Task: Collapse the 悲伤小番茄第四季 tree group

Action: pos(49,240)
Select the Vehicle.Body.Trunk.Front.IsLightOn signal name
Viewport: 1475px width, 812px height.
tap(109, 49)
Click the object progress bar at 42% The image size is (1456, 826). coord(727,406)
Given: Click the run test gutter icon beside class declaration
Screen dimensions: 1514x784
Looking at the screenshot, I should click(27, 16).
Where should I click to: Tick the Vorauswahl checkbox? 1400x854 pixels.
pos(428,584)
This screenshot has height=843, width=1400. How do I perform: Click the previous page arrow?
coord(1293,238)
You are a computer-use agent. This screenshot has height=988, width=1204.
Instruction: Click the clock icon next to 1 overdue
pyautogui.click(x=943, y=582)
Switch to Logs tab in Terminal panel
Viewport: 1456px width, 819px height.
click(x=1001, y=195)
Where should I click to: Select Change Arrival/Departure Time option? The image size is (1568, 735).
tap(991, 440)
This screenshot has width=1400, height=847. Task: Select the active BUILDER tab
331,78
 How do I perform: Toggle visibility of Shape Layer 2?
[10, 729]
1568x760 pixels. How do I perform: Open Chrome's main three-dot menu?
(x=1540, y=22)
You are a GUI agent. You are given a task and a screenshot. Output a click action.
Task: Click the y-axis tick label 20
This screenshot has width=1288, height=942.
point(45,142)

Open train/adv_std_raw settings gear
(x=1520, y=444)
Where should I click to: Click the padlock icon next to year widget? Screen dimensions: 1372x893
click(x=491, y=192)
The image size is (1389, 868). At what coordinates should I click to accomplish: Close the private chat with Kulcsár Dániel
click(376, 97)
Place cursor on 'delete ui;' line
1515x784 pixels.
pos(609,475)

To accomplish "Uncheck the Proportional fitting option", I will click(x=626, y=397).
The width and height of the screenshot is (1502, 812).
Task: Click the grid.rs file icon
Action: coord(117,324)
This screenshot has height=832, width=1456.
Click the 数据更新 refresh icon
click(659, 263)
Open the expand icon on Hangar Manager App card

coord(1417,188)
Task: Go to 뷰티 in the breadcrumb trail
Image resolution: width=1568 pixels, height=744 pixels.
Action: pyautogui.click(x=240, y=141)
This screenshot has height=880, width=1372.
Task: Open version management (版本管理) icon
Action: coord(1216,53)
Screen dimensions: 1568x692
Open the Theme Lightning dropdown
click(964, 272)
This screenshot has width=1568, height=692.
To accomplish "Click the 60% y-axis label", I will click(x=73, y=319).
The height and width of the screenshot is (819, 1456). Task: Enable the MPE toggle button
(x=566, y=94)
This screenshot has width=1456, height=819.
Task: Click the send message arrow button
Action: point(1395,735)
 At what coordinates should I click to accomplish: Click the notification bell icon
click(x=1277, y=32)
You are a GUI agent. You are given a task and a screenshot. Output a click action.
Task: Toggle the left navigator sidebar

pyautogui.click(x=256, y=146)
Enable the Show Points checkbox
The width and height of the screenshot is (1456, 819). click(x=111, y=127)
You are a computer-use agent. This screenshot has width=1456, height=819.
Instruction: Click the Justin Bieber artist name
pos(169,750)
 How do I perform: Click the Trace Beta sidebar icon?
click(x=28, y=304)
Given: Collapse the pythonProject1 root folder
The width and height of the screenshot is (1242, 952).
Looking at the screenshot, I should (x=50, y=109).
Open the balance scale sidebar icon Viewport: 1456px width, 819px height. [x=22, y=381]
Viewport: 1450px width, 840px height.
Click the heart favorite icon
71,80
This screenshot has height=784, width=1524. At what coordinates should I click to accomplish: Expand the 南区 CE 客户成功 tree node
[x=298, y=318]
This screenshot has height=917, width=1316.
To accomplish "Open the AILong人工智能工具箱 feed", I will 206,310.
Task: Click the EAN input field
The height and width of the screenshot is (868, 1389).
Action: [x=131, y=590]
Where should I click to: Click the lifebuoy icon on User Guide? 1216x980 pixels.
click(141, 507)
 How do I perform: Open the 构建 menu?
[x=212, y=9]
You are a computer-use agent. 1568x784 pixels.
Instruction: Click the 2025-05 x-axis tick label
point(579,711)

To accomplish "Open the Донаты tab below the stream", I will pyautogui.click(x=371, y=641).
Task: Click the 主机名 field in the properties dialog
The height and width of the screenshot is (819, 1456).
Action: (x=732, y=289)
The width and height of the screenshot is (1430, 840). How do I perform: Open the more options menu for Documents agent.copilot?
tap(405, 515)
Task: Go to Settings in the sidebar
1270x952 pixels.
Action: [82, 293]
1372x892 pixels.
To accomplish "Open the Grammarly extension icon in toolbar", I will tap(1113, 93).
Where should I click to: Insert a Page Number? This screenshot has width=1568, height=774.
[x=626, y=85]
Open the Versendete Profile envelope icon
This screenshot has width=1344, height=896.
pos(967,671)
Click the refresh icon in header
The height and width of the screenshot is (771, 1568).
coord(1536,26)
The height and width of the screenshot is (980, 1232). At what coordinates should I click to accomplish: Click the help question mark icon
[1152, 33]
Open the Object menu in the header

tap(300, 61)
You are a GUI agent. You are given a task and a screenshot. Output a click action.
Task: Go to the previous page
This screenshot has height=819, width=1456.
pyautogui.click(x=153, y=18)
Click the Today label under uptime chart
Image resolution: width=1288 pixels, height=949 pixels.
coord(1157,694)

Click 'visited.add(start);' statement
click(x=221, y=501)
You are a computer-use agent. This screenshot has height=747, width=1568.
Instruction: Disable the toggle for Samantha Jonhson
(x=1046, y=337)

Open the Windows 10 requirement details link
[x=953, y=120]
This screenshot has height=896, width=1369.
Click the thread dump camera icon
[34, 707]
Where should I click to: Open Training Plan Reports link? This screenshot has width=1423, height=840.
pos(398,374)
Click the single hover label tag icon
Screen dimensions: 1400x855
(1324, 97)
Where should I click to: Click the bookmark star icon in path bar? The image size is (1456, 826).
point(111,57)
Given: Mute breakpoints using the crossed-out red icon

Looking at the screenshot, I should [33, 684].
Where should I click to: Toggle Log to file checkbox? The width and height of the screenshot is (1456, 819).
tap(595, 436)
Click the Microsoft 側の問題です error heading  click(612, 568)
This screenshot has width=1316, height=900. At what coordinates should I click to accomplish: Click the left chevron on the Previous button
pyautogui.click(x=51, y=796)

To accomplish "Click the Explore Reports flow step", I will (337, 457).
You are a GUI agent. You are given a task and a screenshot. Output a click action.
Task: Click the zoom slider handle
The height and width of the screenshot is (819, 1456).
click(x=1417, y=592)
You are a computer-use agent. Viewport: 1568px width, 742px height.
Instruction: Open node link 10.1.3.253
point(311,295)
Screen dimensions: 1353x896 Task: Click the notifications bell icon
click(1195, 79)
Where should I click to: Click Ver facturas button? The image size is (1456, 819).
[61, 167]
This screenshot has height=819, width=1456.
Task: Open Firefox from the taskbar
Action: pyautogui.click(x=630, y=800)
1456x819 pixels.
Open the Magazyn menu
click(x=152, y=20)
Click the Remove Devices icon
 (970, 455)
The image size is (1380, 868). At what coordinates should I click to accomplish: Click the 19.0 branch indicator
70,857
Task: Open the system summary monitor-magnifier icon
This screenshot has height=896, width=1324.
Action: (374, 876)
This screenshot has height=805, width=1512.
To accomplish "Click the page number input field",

* [GOAL OF THE EXERCISE] Would you set down, word for word, the lines from the opening of the entries above through the line with "has height=988, width=1204.", both included, and no others?

* [SOLUTION]
Task: Collapse the 悲伤小番茄第四季 tree group

Action: pos(49,240)
Select the Vehicle.Body.Trunk.Front.IsLightOn signal name
Viewport: 1475px width, 812px height.
tap(109, 49)
Click the object progress bar at 42% The image size is (1456, 826). coord(727,406)
Given: Click the run test gutter icon beside class declaration
Screen dimensions: 1514x784
Looking at the screenshot, I should click(27, 16).
Where should I click to: Tick the Vorauswahl checkbox? 1400x854 pixels.
pos(428,584)
This screenshot has height=843, width=1400. How do I perform: Click the previous page arrow?
coord(1293,238)
You are a computer-use agent. This screenshot has height=988, width=1204.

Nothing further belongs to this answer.